==== Supplied material

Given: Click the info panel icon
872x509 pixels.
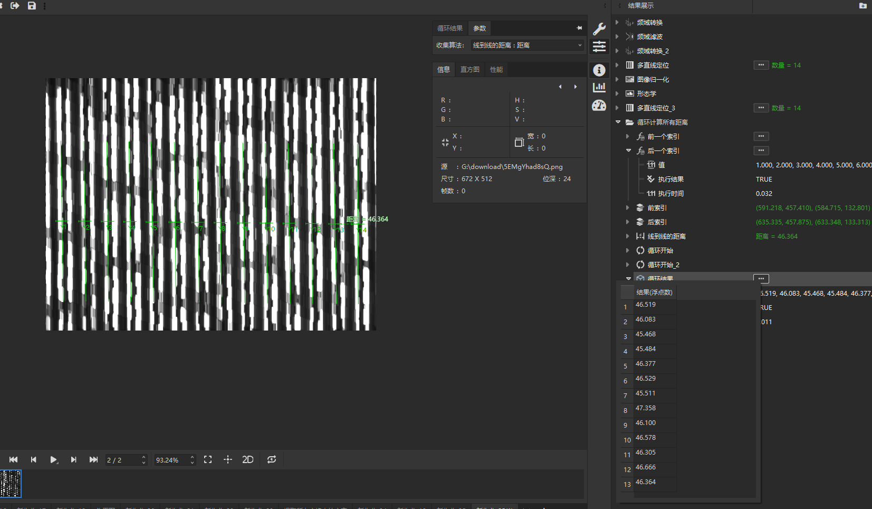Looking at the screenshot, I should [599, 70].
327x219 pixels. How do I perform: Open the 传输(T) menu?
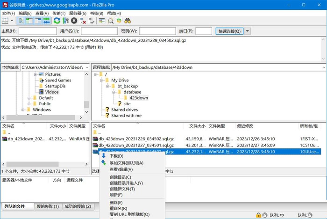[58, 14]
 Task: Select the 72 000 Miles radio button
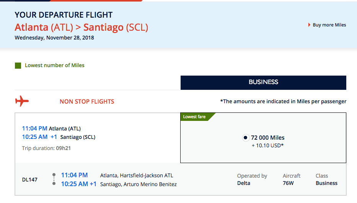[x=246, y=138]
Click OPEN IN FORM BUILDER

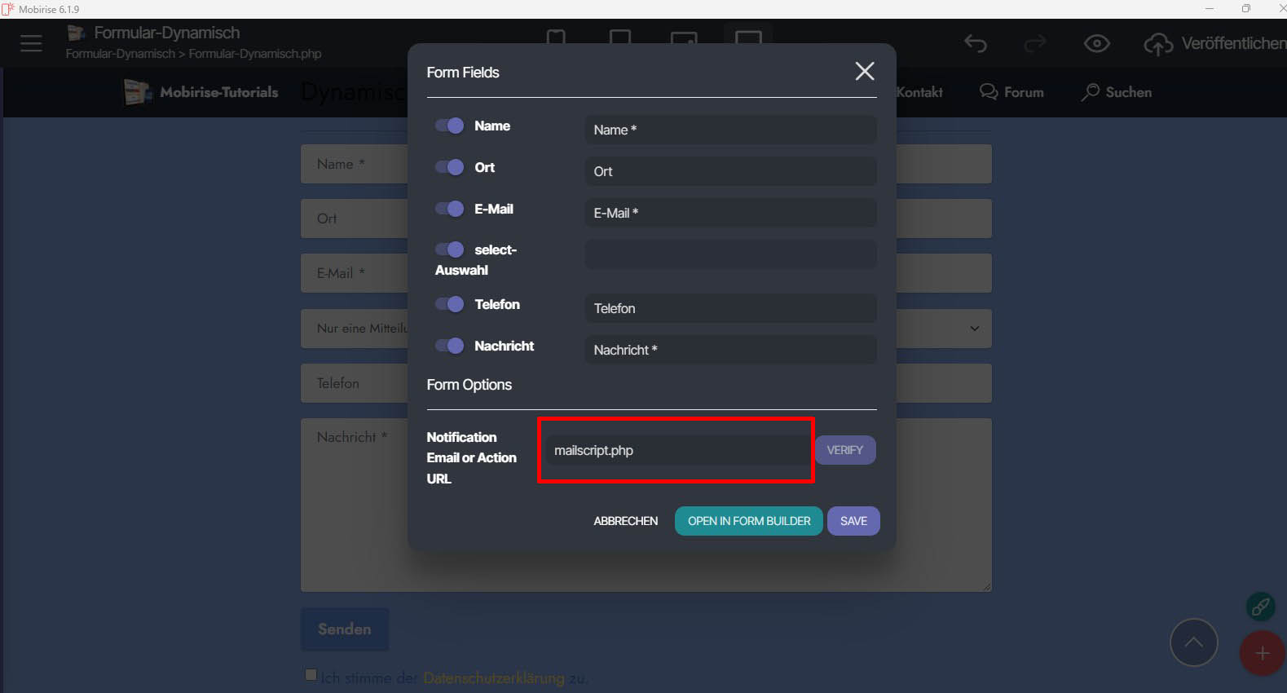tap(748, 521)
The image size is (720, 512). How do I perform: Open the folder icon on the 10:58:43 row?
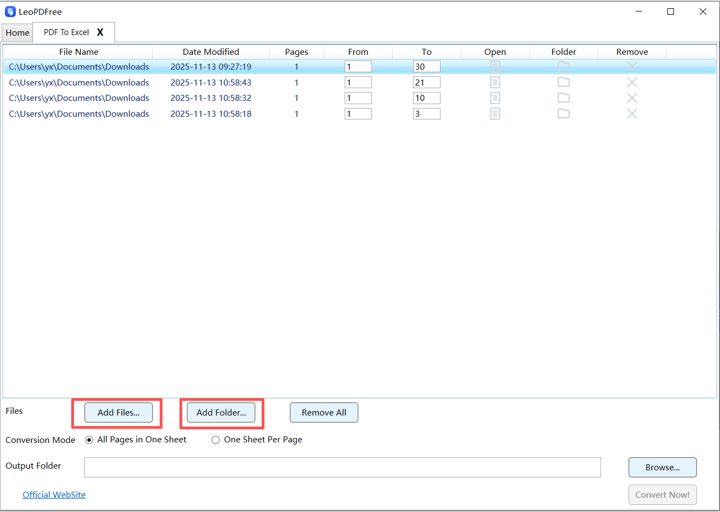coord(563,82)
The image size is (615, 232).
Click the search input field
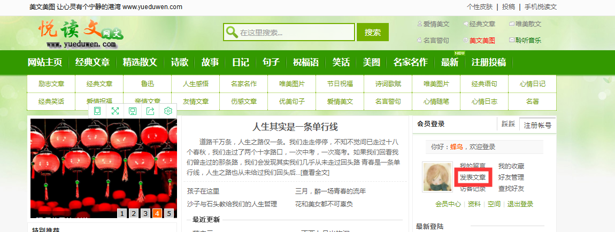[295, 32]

========

Every entry, word for word: repeat it, but skip the images.

Given: Click the info panel icon
872x509 pixels.
Looking at the screenshot, I should [599, 70].
327x219 pixels. How do I perform: Open the 传输(T) menu?
[58, 14]
 Task: Select the 72 000 Miles radio button
[x=246, y=138]
Click OPEN IN FORM BUILDER

tap(748, 521)
The image size is (720, 512). How do I perform: Open the folder icon on the 10:58:43 row?
coord(563,82)
The image size is (615, 232).
Click the search input field
[295, 32]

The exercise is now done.